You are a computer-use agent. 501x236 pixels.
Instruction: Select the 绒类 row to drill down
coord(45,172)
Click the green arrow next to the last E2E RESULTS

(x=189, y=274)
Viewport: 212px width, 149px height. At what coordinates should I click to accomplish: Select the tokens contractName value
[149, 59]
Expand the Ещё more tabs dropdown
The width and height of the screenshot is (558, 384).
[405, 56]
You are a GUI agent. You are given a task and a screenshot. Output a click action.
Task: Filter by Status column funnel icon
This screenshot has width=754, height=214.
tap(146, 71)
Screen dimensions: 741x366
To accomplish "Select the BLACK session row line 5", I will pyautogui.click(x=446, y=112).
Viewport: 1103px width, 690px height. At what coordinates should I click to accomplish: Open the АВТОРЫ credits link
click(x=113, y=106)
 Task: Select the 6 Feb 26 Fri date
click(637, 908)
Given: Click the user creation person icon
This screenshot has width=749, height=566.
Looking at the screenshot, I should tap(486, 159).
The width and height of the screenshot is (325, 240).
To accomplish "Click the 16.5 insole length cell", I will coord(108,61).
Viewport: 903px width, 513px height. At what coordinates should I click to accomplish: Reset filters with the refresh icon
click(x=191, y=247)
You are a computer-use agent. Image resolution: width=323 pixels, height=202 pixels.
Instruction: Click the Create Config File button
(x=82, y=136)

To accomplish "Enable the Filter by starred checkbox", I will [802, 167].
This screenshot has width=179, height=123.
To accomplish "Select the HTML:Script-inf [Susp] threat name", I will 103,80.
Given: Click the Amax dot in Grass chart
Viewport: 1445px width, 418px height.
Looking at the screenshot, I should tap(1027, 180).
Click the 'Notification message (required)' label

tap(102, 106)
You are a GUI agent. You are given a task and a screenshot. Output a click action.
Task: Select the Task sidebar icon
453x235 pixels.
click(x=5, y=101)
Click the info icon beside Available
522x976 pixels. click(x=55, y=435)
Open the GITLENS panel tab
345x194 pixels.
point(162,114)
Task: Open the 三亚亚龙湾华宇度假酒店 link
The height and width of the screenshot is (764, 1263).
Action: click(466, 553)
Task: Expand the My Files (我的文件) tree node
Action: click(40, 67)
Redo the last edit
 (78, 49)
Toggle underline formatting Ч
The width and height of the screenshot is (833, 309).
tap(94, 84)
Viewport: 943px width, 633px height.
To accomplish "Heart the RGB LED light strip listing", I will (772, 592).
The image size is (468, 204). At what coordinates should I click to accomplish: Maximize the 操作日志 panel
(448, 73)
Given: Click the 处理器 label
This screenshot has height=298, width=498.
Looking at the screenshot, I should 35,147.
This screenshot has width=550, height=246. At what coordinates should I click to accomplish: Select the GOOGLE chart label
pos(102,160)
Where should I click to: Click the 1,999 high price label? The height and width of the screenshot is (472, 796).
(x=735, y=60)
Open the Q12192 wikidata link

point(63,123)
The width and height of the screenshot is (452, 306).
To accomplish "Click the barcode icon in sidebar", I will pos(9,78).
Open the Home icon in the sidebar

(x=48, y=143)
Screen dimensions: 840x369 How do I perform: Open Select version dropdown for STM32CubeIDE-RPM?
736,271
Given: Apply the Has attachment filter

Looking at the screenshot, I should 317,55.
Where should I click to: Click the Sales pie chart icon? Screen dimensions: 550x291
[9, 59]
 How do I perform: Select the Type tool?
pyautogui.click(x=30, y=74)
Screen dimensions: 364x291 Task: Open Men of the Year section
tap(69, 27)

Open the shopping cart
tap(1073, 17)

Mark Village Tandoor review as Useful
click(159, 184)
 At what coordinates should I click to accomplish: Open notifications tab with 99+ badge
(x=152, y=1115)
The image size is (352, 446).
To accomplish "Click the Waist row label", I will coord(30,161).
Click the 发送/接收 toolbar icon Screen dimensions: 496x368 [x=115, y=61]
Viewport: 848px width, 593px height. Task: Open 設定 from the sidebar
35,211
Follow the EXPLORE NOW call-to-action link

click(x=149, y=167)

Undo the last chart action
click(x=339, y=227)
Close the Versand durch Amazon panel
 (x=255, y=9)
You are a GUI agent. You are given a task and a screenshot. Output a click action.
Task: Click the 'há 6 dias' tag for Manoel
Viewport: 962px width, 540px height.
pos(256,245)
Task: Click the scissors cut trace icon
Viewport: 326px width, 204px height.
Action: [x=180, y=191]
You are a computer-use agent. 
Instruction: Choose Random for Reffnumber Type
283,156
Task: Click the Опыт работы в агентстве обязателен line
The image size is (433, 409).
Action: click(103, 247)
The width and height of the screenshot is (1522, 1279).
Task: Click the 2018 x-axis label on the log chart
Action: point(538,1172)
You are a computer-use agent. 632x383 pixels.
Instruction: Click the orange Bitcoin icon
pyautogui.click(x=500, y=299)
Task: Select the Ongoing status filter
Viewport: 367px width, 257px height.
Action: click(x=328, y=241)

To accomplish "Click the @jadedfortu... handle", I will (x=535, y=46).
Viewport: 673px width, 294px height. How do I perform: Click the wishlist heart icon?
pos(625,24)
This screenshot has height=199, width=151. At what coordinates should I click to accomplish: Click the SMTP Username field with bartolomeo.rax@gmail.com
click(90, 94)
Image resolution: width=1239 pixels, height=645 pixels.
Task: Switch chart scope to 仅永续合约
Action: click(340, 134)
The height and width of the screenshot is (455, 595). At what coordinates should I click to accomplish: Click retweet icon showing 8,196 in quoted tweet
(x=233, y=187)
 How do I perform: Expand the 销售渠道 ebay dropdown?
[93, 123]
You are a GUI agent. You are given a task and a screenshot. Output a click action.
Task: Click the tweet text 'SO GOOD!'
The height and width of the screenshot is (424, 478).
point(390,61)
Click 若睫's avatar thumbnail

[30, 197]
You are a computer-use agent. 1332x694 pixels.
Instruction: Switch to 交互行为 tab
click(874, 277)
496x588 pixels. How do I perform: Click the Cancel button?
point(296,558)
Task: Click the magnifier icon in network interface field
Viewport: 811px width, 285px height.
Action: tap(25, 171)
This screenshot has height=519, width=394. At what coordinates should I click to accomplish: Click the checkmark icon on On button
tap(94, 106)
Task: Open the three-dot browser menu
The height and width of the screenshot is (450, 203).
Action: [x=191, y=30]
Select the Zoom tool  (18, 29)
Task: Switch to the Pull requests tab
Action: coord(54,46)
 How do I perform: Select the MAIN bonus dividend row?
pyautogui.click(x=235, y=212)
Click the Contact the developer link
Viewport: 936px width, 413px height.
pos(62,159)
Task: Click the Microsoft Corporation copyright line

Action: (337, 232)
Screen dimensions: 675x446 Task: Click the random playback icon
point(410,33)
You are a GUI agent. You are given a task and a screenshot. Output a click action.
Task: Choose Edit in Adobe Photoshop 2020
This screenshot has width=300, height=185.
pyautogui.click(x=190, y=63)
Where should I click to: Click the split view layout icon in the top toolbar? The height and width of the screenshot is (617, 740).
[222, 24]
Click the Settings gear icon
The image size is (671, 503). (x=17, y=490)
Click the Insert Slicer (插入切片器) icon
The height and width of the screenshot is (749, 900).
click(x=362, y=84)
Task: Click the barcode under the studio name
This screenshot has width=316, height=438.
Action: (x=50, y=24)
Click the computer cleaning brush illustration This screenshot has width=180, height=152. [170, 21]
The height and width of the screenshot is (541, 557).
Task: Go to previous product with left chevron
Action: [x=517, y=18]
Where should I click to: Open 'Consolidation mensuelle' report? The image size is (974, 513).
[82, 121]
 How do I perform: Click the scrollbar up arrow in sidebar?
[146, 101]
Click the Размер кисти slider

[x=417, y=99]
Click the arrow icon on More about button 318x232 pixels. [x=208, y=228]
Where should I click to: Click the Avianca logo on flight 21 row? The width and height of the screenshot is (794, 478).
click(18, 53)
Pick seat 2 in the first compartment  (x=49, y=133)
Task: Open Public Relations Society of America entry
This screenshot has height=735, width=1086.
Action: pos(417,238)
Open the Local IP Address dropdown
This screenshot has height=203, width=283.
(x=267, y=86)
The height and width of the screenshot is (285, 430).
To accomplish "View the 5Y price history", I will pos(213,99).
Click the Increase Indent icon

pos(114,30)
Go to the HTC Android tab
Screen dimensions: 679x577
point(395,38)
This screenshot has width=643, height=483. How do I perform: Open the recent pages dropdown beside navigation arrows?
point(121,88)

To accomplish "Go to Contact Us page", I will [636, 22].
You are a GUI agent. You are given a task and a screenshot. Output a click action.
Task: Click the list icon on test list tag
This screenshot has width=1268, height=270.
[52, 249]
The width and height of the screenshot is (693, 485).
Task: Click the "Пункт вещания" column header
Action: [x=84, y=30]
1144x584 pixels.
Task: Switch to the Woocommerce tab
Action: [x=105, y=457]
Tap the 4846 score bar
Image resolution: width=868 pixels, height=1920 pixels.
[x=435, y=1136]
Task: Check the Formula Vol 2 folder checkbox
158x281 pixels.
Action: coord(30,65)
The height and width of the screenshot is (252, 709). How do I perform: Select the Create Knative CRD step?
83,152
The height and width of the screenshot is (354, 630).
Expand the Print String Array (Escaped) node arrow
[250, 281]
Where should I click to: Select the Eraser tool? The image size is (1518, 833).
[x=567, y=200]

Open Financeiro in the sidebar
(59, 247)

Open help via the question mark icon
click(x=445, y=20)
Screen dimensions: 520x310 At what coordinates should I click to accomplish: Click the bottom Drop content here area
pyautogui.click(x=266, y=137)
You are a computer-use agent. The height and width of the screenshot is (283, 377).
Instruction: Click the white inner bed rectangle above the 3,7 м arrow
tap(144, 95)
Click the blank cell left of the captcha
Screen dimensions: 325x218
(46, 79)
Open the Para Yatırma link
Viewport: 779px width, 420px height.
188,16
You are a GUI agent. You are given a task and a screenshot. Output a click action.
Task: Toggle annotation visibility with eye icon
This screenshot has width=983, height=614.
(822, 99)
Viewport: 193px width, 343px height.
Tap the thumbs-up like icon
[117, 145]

——

What is expected
Filter the data, keeping only the lines that contain "Contact".

Answer space
Click the Contact the developer link
To accomplish "Go to Contact Us page", I will [636, 22].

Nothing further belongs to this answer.